In the March '07 issue, we looked at some of the popular exterior modifications for Mustang restomods. Last month, we focused on drivetrain upgrades from stroker engines to overdrive transmissions. This month, suspension components have our attention. There are plenty of options vailable for upgrading a vintage Mustang's suspension. You can go mild with a traditional spring and shock package, or you can go wild with tubular arms and coilover shocks.
The Eyes Have It
For lowering the rear of your Mustang without lowering blocks or de-arching factory-spec springs, check into rear leaf springs with repositioned eyes, available from Mustangs Plus. A reverse-eye spring puts the mounting eye on the other side of the leaves to lower the car about 1-1/2-inches below the stock ride height. A mid-eye spring, which positions the eye at the end of the spring, drops the Mustang approximately 1 inch.
Rod & Custom Motorsports offers a pair of Mustang II-style tubular front A-arm suspension systems for '65-'70 Mustangs: one with standard shocks (RC-106) and the other with coilover shocks (RC-107). Both include a crossmember, motor mounts, spindles, 11-inch disc brakes, tubular upper and lower arms, and either manual or power rack-and-pinion steering. Because the factory shock towers are eliminated with the Rod & Custom kit, fender repair panels are also included. Six-way adjustable coilover shocks are included with kit RC-107 (pictured).
When Cinema Vehicles Services was instructed to modify several '67 Mustang fastbacks for high-speed action in the movie Gone in 60 Seconds, the company looked to Total Control Products for its adjustable coilover front-suspension kit. The kit includes TCP's tubular control arms and coilover shocks. It's significantly upgraded compared to the factory stamped-steel control arms and coil springs, yet it uses the stock mounting points for a simple installation.
The TCP upper and lower control arms are made from TIG-welded tubular steel to offer reduced deflection and improved ball-joint angles. Unique adjustment couplers allow precise setting of caster and camber. Because shims aren't used to align the frontend, the control-arm pivot shaft remains in full contact with the shock tower to further strengthen the suspension. Spherical ends, as opposed to the factory rubber bushings, eliminate unwanted deflection and movement at attaching points. Suspension geometry improvements include a lower center of gravity, higher roll center, reduced vehicle roll rate, quicker negative camber gain, and increased compression travel.

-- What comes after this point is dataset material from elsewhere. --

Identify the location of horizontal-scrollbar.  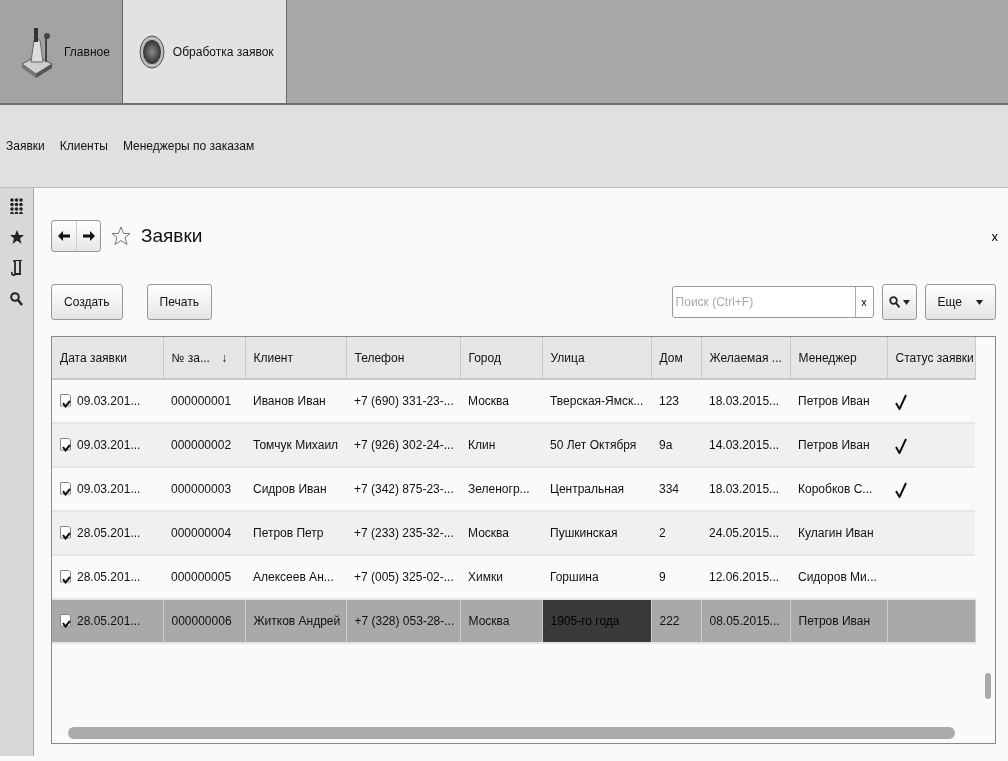
(512, 733).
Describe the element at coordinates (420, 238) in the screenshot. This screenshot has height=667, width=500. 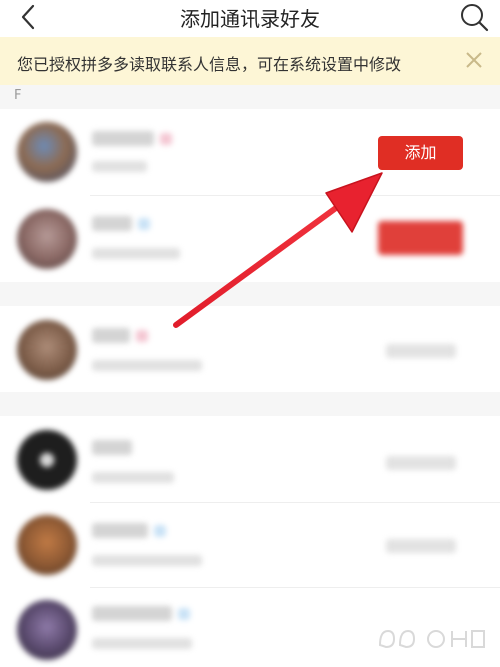
I see `add-friend-button` at that location.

TCP's Vari-Shock coilover shocks provide adjustment for compression and rebound dampening. By rotating the spring seat ring, spring rate and ride height can be adjusted. Although the coilover springs are smaller than the factory's coil springs, they're more than strong enough to handle the weight of a Mustang.
To further take advantage of the coilover front suspension, TCP also offers a rack-and-pinion steering kit, precision adjustable strut rods, and forged spindles.

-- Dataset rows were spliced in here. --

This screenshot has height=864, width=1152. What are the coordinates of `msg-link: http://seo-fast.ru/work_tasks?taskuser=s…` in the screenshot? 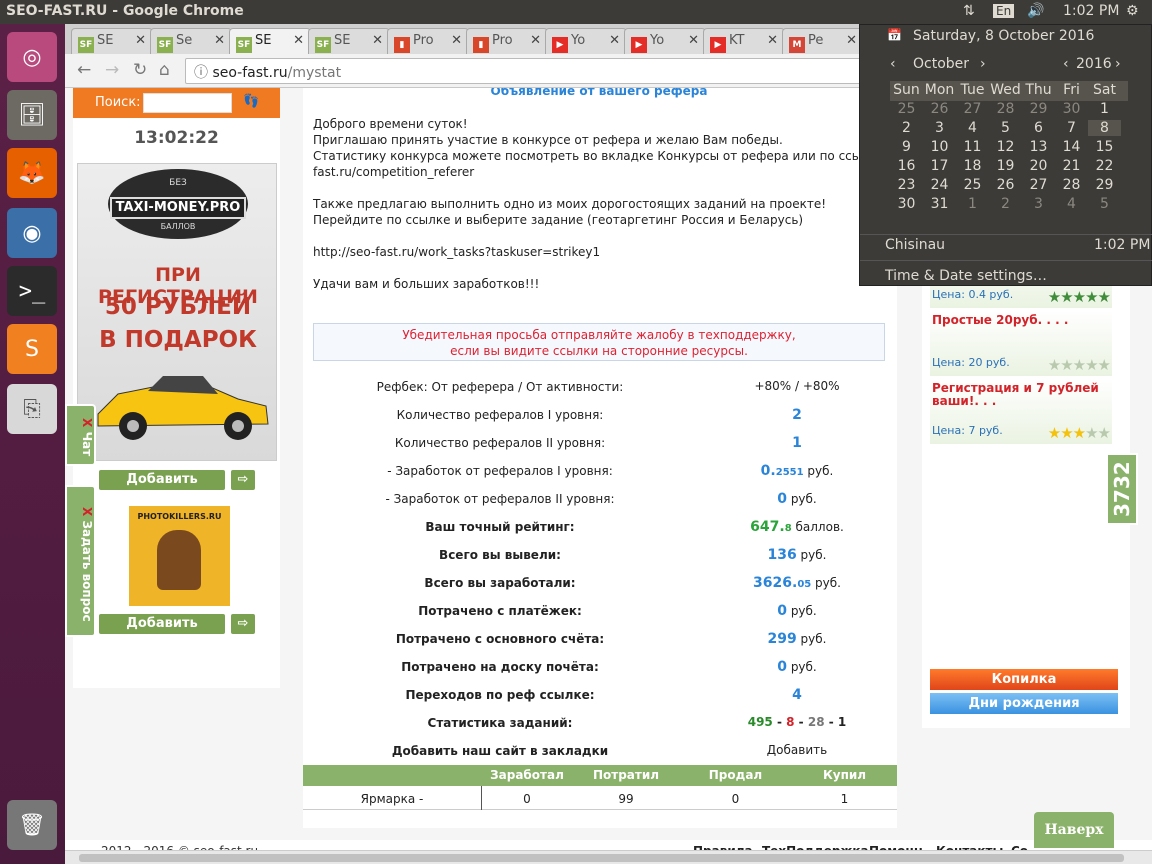 It's located at (593, 252).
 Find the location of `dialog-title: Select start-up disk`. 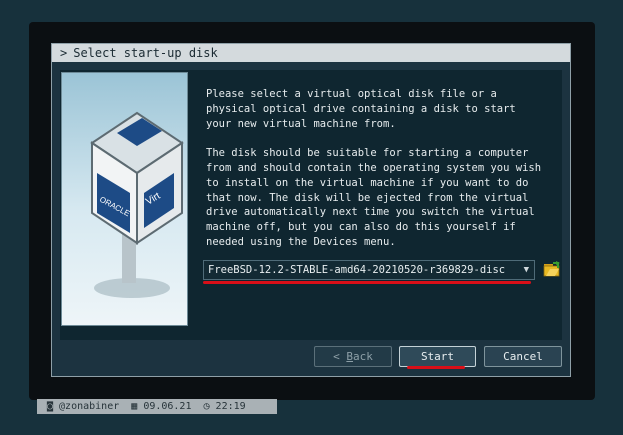

dialog-title: Select start-up disk is located at coordinates (146, 53).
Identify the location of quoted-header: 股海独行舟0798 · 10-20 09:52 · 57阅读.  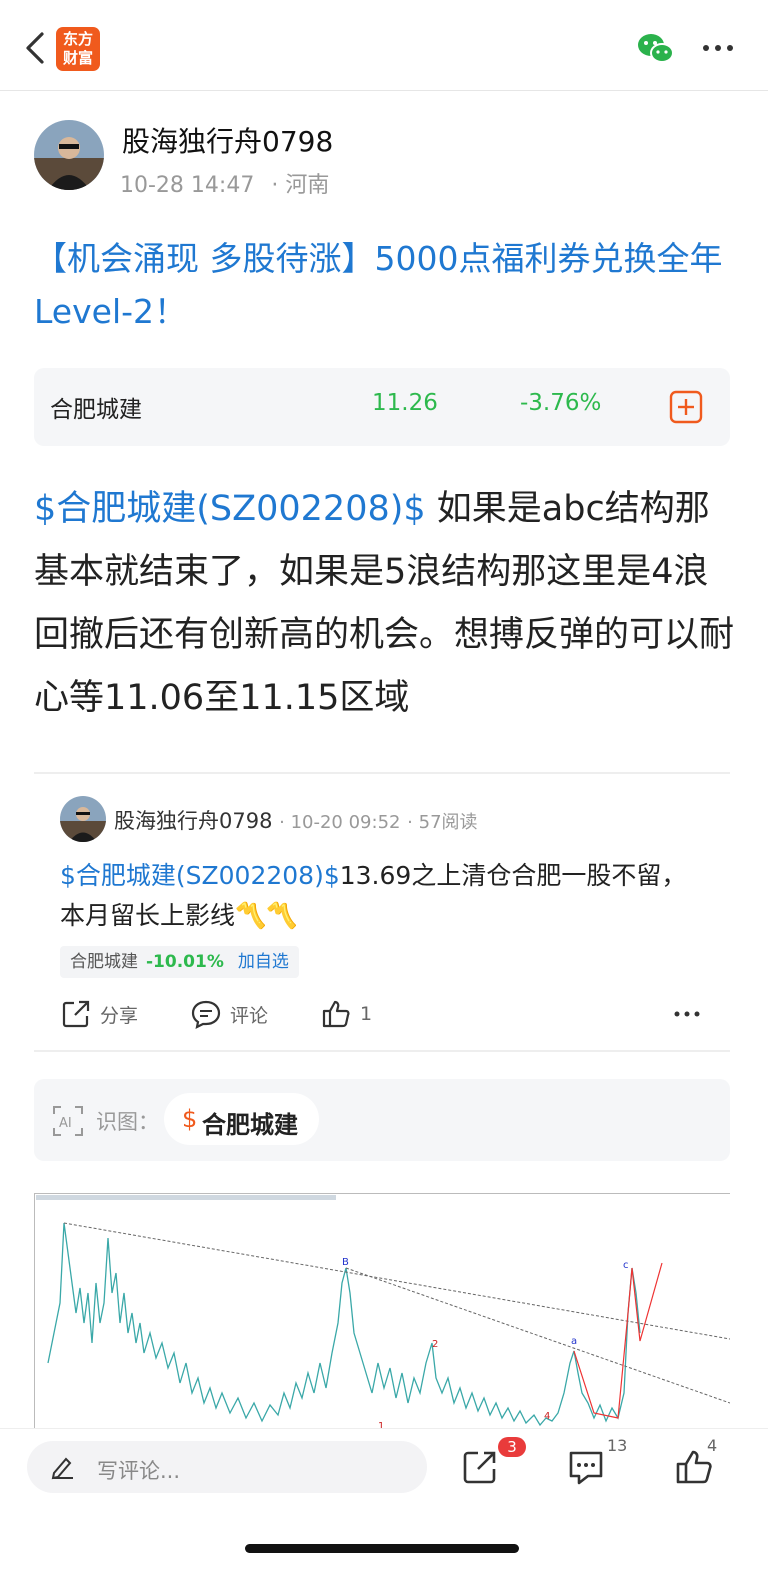
(296, 820).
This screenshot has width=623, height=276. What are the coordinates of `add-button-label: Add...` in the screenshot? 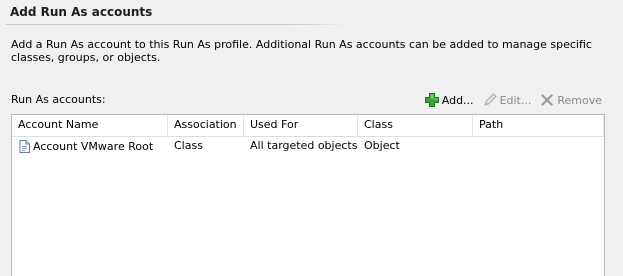 It's located at (458, 100).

The original stamped-steel control arms on vintage Mustangs served their purpose in the '60s. Today, the Control Freak tubular arms from Blue Moon provide a huge step up from the original components. They offer additional strength, improved geometry, and more adjustability. Available from National Parts Depot, the control arms are made from 1.050x0.154-inch-wall seamless tubing, available in black powdercoat or a polished stainless steel finish. Also included is Grade 8 hardware for installation. Although not a coilover system, the Control Freak tubular A-arms are about as good as it gets without using more expensive coilovers.